Subsequently, the parties entered into a stipulation in the State Court action. The stipulation, so ordered by the court, stated that the parties agreed to settle all claims in exchange for payments by the defendant to the plaintiff totalling $16,500, of which $14,500 was to be paid in three installments, evidenced by non-negotiable promissory notes and guaranteed by a third party. The remaining $2,000 representing the fine for the violation of the temporary restraining order was to be paid to the plaintiff, and was also evidenced by a promissory note but that payment was not guaranteed.

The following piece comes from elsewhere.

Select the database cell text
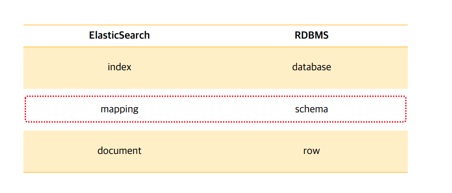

The language of the stipulation with respect to the fine is as follows:

.... it is further understood and agreed that with reference to any possible violations which may have occurred under that restrictive covenant and the temporary restraining order issued by your Honor, the defendant, Richard Marini, will agree and consent to the entry of a fine against him in the sum of $2,000, which fine may be purged by payment by defendant Marini to the plaintiff.

*264 This court was furnished the file of the State Court action from which it appears that the State Court judge asked if the defendant would admit on the record that he was in violation of the temporary restraining order. The defendant, by counsel, stated that he was willing to admit “that there is a possibility that he may have violated the terms of the temporary restraining order.” Defendant never paid the $2,000. Later, he filed a petition for relief under Chapter 7 of the Bankruptcy Code in which he listed the plaintiff as a creditor for the $2,000 which remains outstanding and unpaid.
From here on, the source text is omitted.